Macron improvisa. Está demasiado lejos de la realidad del francés de a pie para entender la rabia que expresan las calles. Primero dio marcha atrás en la subida del precio de los carburantes (se estimaba una recaudación anual de 33.000 millones de euros, de los que solo 7.000 millones serían revertidos en asuntos sociales). Después, viendo que la violencia no cesaba, apareció en televisión –23 millones de espectadores– para anunciar cuatro medidas: otorgar 100 euros extra a quienes cobran el salario mínimo (nota demagógica: Macron gastaba más de 8.000 euros al mes en su maquillador personal), anular el alza de las cotizaciones para pensiones bajas, y eliminar impuestos a las horas extra y a las bonificaciones que voluntariamente los empresarios dan a sus plantillas. Dos de estas medidas tienen trampa (están supeditadas a la voluntad del empresario), mientras que la ayuda complementaria al salario mínimo parece más una decisión publicitaria o que pretende dividir: de los casi 70 millones de habitantes que tiene Francia, solo 1,8 millones percibe la remuneración mínima y, en todo caso, ya estaba prevista una subida de 30 euros. Por si fuera poco, todo esto aumentará el gasto público. Macron puede permitírselo porque, a diferencia de Italia, Bruselas no le puede levantar la voz a Francia si se salta el objetivo de déficit(es el país europeo que más incumple este objetivo: 11 veces desde 1999). En resumen: respuestas cortoplacistas y superficiales por parte del Gobierno y la sociedad ante problemas que afectan a la médula de la nación y al gran desafío del siglo XXI.

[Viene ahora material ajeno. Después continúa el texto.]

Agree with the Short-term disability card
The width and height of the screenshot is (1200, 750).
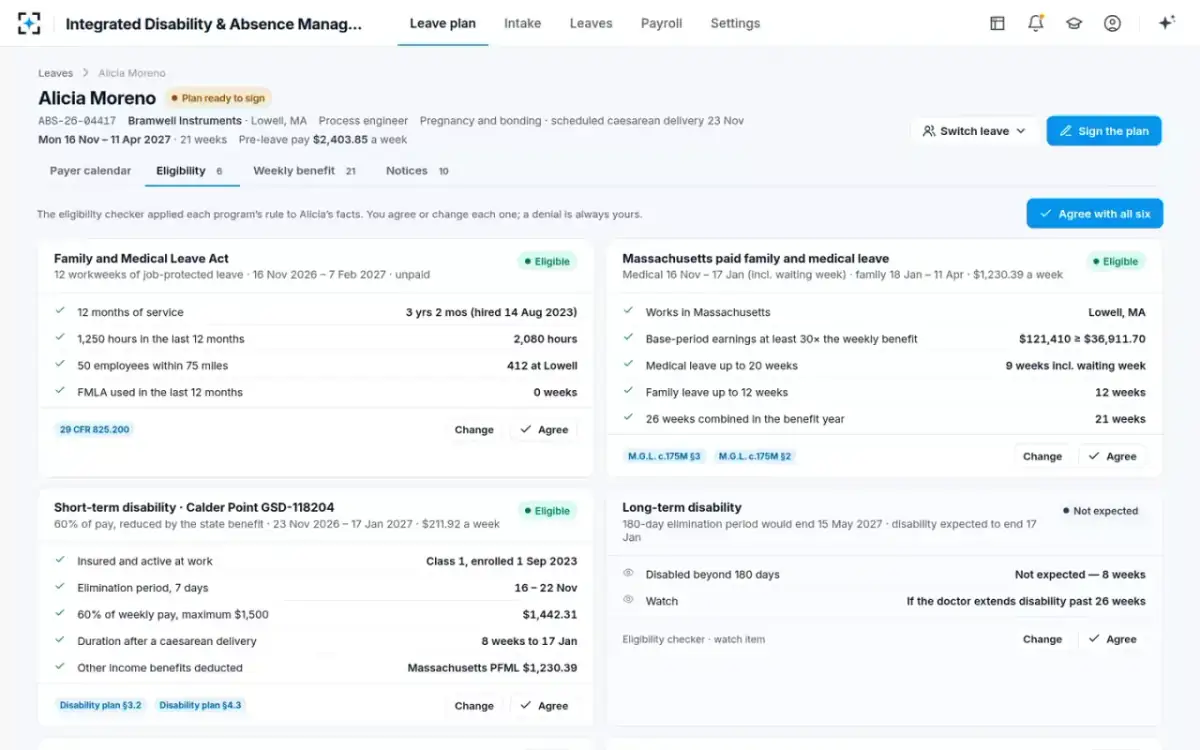544,705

Es probable que la rabia que expresa la población francesa no sea más que un síntoma visible de la inminente crisis ecológica y social global que se avecina. También es reflejo del individualismo que nos mueve: ni la crisis de las personas refugiadas, ni el trato favorable de Francia hacia regímenes autoritarios o su intervención en guerras lejanas produjeron niveles de indignación como los que se ven ahora ante una medida que afecta directamente al bolsillo de los ciudadanos. Pero también hay espacio para el optimismo. Por un lado, los chalecos amarillos revelan que hay vida más allá de sindicatos y partidos. Por otro, es la primera vez que en la Cumbre del Clima celebrada en Polonia (la llamada COP24), los representantes gubernamentales han hecho referencias constantes a los chalecos amarillos y la necesidad de acordar una transición ecológica justa para los trabajadores y trabajadoras. El eurodiputado español de origen francés Florent Marcellesi asegura que estamos ante una oportunidad para construir una transición, pero esta “solo puede ser justa y no dejar a nadie atrás”. La última encuesta Ipsos divulgada antes del cierre de esta edición también arroja un halo de esperanza: los Verdes aumentan del 9% al 14% en intención de voto entre los franceses de cara a las elecciones europeas.